Output all of the following items again word for word, keeping every line as it stands.

- - -

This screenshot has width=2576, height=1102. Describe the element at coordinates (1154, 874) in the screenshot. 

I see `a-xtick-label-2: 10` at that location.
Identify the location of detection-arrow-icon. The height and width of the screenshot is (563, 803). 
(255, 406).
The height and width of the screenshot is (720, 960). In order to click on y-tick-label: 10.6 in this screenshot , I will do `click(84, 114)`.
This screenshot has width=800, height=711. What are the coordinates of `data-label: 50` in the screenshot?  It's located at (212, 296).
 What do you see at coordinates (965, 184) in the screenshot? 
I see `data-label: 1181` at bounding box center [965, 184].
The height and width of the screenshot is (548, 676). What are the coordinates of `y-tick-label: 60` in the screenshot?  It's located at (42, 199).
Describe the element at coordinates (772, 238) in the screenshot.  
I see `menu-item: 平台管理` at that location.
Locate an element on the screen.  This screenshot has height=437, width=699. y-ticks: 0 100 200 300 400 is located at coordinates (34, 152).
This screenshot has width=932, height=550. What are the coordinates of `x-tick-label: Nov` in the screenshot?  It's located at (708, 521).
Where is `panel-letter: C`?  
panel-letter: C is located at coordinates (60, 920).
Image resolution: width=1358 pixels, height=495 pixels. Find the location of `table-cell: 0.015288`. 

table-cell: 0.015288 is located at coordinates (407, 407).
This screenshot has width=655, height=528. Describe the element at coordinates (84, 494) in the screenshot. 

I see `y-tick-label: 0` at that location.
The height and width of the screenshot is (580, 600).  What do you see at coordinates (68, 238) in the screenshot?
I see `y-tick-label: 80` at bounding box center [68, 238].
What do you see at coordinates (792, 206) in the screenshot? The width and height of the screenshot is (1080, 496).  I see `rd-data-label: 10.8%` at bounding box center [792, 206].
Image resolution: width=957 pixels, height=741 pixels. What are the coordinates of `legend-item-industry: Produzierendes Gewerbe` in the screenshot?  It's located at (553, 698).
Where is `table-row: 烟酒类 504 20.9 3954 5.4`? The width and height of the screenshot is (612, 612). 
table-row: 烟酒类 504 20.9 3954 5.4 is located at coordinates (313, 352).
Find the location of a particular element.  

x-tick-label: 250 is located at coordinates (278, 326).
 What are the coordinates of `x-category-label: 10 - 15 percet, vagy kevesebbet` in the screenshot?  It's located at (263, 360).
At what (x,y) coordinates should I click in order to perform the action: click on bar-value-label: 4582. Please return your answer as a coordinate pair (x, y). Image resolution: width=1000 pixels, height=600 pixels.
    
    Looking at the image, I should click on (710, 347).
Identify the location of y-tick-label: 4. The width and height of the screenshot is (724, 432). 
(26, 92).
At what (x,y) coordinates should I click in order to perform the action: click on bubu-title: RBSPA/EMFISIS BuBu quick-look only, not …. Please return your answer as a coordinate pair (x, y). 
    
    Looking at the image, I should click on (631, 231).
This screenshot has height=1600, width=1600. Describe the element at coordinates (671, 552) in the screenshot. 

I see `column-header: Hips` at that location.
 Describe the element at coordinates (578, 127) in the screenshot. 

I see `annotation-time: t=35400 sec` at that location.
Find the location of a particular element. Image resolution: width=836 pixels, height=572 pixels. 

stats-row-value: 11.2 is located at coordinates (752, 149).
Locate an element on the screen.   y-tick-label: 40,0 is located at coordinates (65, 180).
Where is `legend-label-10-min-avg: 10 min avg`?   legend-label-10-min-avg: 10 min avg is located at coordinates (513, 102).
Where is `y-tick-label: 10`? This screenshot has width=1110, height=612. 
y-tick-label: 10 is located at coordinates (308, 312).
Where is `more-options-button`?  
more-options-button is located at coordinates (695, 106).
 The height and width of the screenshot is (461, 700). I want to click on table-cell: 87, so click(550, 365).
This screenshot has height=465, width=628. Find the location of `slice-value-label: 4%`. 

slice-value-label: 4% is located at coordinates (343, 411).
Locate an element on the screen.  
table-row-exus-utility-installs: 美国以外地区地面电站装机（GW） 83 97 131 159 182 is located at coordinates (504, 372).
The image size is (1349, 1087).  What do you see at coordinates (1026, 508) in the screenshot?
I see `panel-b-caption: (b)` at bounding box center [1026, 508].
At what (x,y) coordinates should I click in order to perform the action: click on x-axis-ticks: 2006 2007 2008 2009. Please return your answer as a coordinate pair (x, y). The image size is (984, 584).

- - -

# Answer section:
This screenshot has width=2576, height=1102. Describe the element at coordinates (1154, 874) in the screenshot. 

I see `a-xtick-label-2: 10` at that location.
Identify the location of detection-arrow-icon. The height and width of the screenshot is (563, 803). 
(255, 406).
The height and width of the screenshot is (720, 960). In order to click on y-tick-label: 10.6 in this screenshot , I will do `click(84, 114)`.
This screenshot has width=800, height=711. What are the coordinates of `data-label: 50` in the screenshot?  It's located at (212, 296).
 What do you see at coordinates (965, 184) in the screenshot? 
I see `data-label: 1181` at bounding box center [965, 184].
The height and width of the screenshot is (548, 676). What are the coordinates of `y-tick-label: 60` in the screenshot?  It's located at (42, 199).
Describe the element at coordinates (772, 238) in the screenshot.  
I see `menu-item: 平台管理` at that location.
Locate an element on the screen.  This screenshot has height=437, width=699. y-ticks: 0 100 200 300 400 is located at coordinates (34, 152).
This screenshot has width=932, height=550. What are the coordinates of `x-tick-label: Nov` in the screenshot?  It's located at (708, 521).
Where is `panel-letter: C`?  
panel-letter: C is located at coordinates (60, 920).
Image resolution: width=1358 pixels, height=495 pixels. Find the location of `table-cell: 0.015288`. 

table-cell: 0.015288 is located at coordinates (407, 407).
This screenshot has width=655, height=528. Describe the element at coordinates (84, 494) in the screenshot. 

I see `y-tick-label: 0` at that location.
The height and width of the screenshot is (580, 600).  What do you see at coordinates (68, 238) in the screenshot?
I see `y-tick-label: 80` at bounding box center [68, 238].
What do you see at coordinates (792, 206) in the screenshot? The width and height of the screenshot is (1080, 496).  I see `rd-data-label: 10.8%` at bounding box center [792, 206].
Image resolution: width=957 pixels, height=741 pixels. What are the coordinates of `legend-item-industry: Produzierendes Gewerbe` in the screenshot?  It's located at (553, 698).
Where is `table-row: 烟酒类 504 20.9 3954 5.4`? The width and height of the screenshot is (612, 612). 
table-row: 烟酒类 504 20.9 3954 5.4 is located at coordinates (313, 352).
Find the location of a particular element.  

x-tick-label: 250 is located at coordinates (278, 326).
 What are the coordinates of `x-category-label: 10 - 15 percet, vagy kevesebbet` in the screenshot?  It's located at (263, 360).
At what (x,y) coordinates should I click in order to perform the action: click on bar-value-label: 4582. Please return your answer as a coordinate pair (x, y). Image resolution: width=1000 pixels, height=600 pixels.
    
    Looking at the image, I should click on (710, 347).
Identify the location of y-tick-label: 4. The width and height of the screenshot is (724, 432). 
(26, 92).
At what (x,y) coordinates should I click in order to perform the action: click on bubu-title: RBSPA/EMFISIS BuBu quick-look only, not …. Please return your answer as a coordinate pair (x, y). 
    
    Looking at the image, I should click on (631, 231).
This screenshot has height=1600, width=1600. Describe the element at coordinates (671, 552) in the screenshot. 

I see `column-header: Hips` at that location.
 Describe the element at coordinates (578, 127) in the screenshot. 

I see `annotation-time: t=35400 sec` at that location.
Find the location of a particular element. Image resolution: width=836 pixels, height=572 pixels. 

stats-row-value: 11.2 is located at coordinates (752, 149).
Locate an element on the screen.   y-tick-label: 40,0 is located at coordinates (65, 180).
Where is `legend-label-10-min-avg: 10 min avg`?   legend-label-10-min-avg: 10 min avg is located at coordinates (513, 102).
Where is `y-tick-label: 10`? This screenshot has width=1110, height=612. 
y-tick-label: 10 is located at coordinates (308, 312).
Where is `more-options-button`?  
more-options-button is located at coordinates (695, 106).
 The height and width of the screenshot is (461, 700). I want to click on table-cell: 87, so click(550, 365).
This screenshot has height=465, width=628. Find the location of `slice-value-label: 4%`. 

slice-value-label: 4% is located at coordinates (343, 411).
Locate an element on the screen.  
table-row-exus-utility-installs: 美国以外地区地面电站装机（GW） 83 97 131 159 182 is located at coordinates (504, 372).
The image size is (1349, 1087).  What do you see at coordinates (1026, 508) in the screenshot?
I see `panel-b-caption: (b)` at bounding box center [1026, 508].
At what (x,y) coordinates should I click in order to perform the action: click on x-axis-ticks: 2006 2007 2008 2009. Please return your answer as a coordinate pair (x, y). The image size is (984, 584).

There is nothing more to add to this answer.